Start Excerpted passage

About four or five years ago, she asked me a question that shook me deeply: “What are the churches and pastors in the South doing about the grave plight of Christians in the North?”
She told me that her husband had buried four or five women in that same week—women who had been ambushed on their farms, raped, and murdered by Fulani herdsmen. Members of their congregation had gone to their farms in the morning and never returned home.
Then she said something that haunted me for years: “Our people wake up in the morning to go to work or to church, but we do not know if we will return, or if our bodies will even be found.”
For a long time, I felt that perhaps Nigeria should simply divide, and everyone should go their separate ways. But when I realised the danger that non-Muslims in the North would face if that happened, I abandoned the idea completely.
I often reflect on my pastor friends and acquaintances who opposed me in the years leading up to 2015. They accused me of supporting corruption because I was against the APC. Some even told me that God had shown them in a vision that Buhari would win the election. I asked them a simple question: Did you pray to ask whether that was God’s will for Nigeria, or was He revealing to us what the evil world had already concluded—something we were meant to pray against?
What followed was blood flowing across the nation and a systematic destruction of religious sites bearing the Cross. I still remember a few pastor friends who publicly posted on their social media pages that Buhari would never Islamise the country. But Islamisation is rarely direct—it is gradual, strategic, and often cloaked.
Between 2015 and now, over 200 Christian villages and towns have been completely destroyed across Plateau, Benue, and Bauchi States alone. These once-thriving communities have become dead zones, their indigenous inhabitants denied return by men in military uniforms.
In Borno South, where Chibok is located, the once vibrant Christian communities have been decimated. When we attempted three years ago to sponsor a team to investigate and provide updates, we discovered that journalists were not even permitted entry into Chibok. Why? What exactly are they still covering up?
Take Gwoza, for instance. It once had 178 churches before Buhari’s administration; today, barely 30 remain standing.
And what about the wickedness of El-Rufai in Southern Kaduna—the ruthless land-grabbing and oppression of the indigenous people of that region?
I wish I were not in the bath when the urge to write this came upon me. If I were in my office downstairs, I would have compiled a detailed list of the devastations that Christian communities in the North have endured under the APC governments—atrocities deliberately covered up.
During Jonathan’s administration, there were sporadic church bombings; but under the APC, it became a full-scale invasion. Many indigenous Christian communities may never recover, not for decades to come.
Whenever you hear reports that mosques were also attacked or that Muslims were killed, investigate the background. In almost every case, it is because an imam had preached openly against the Fulani herdsmen or threatened to expose their sponsors. The retaliation comes swiftly.
If a mosque’s imam speaks boldly against Fulani violence or Boko Haram, the financiers behind these groups soon target him. Notably, you will never find such an imam to be a Fulani; he is usually from another tribe. The Fulanis do not preach against themselves.
Ask yourself: how many mosques have been attacked compared to churches? The other imams have learnt the lesson—do not speak against us, or risk your life and your funding. That is the unspoken rule.

End Excerpted passage

Written task a>
List each line of the records that contains the string "Click", treating uppercase and lowercase as distinct.
The passage and the records were drawn from unrelated sources.

Start Data rows

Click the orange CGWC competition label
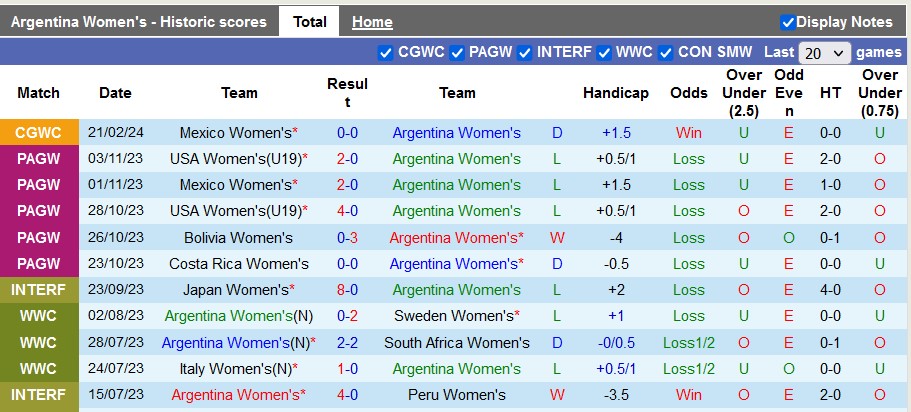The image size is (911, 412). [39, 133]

End Data rows
Start Data rows

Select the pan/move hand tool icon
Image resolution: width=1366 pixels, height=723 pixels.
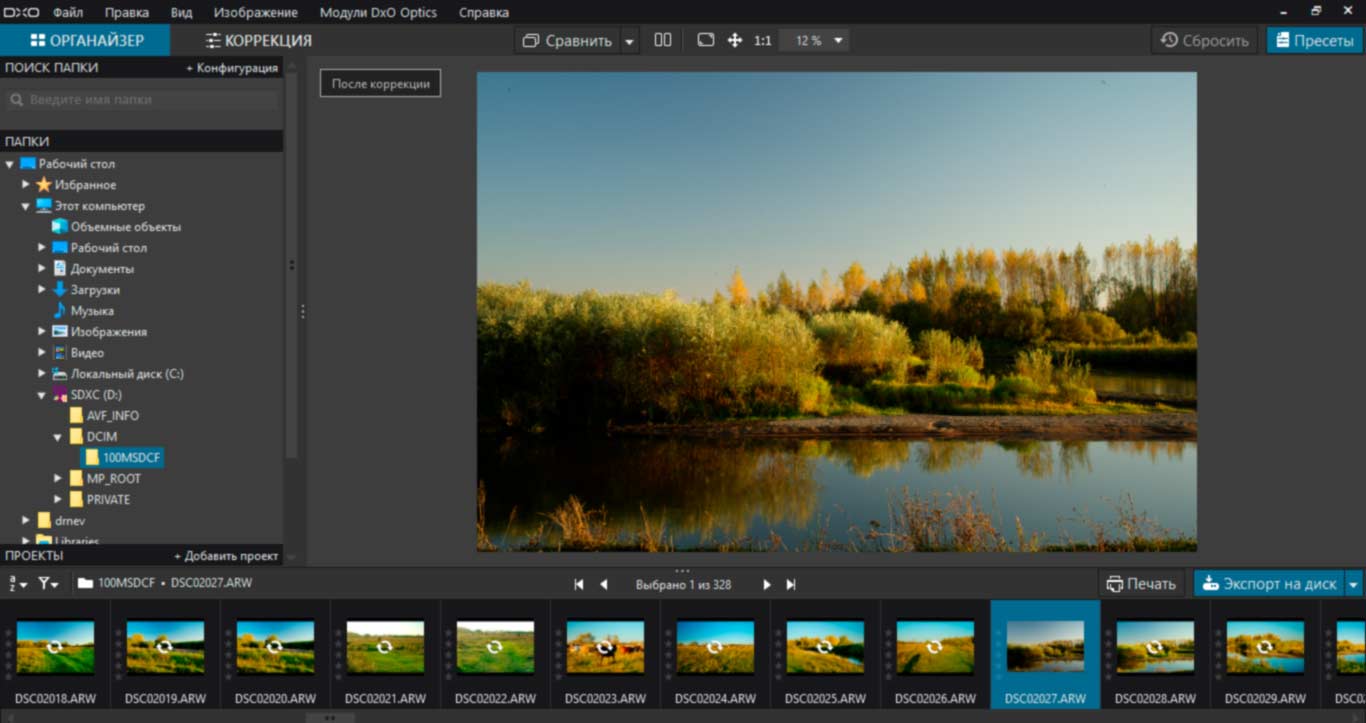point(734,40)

End Data rows

Written task b>
Continue the passage on attacks against Christian communities in northern Nigeria, picking up after its last sentence.

Exercise response a>
Click the orange CGWC competition label

Exercise response b>
Have you ever studied Lebanon?
It was a Christian-dominated country until the 1960s and 70s, when Islamists and Arab fighters under the PLO were allowed into their territory. By 1980, a nation that had once been 67% Christian began to witness the persecution of its Christians. Today, only about 32–35% of Lebanon’s population remains Christian.
Consider Bethlehem. Before the creation of the State of Israel, it was about 82% Christian Arab. By 1967, before the Six-Day War when Israel lost the West Bank to Jordan, it still had around 86% Christian Arabs.
But since Jordan took control after 1967, and later allowed Yasser Arafat’s PLO to establish autonomous rule, the number of Christians in Bethlehem has plummeted to roughly 12% today.
What about the Christian Arabs in Gaza? Or the Black communities in Gaza and the West Bank, who are still forbidden from owning or building their own properties?
Until one understands history, one cannot truly grasp what some people have done in the name of their god. Do not forget—it was Fulani raiders who destroyed the village where Samuel Ajayi Crowther was born, and it was Fulani men who sold him into slavery. They have not changed; they continue to do what they know best.
Unless Tinubu rises from the ashes of insult, seizes control of the government, expels the evil men with Islamist agendas, and enthrones righteousness, his legacy will be worse than that of Rehoboam.
Tinubu must set aside thoughts of 2027 and focus on waging war against these killers who make good Muslims feel ashamed of what others have done in the name of their religion.
If only Tinubu could become the unexpected warrior—take the fight no one believes he has, crush the Islamists, and make Nigeria an unsafe haven for terrorism—the South and the righteous in the North would rally behind him. But if he compromises with those who sponsor these atrocities, his end will be painful.
Why, then, is Nigeria being discussed so intensely on the international stage?
We are the only nation in the world not officially at war yet recording war-level statistics of violent deaths. This should never be.
No African or Western leader has contradicted what Donald Trump said—not China, not Russia, not even Macron of France. And that silence is alarming. When a state becomes earmarked for destruction, the world’s silence becomes deafening.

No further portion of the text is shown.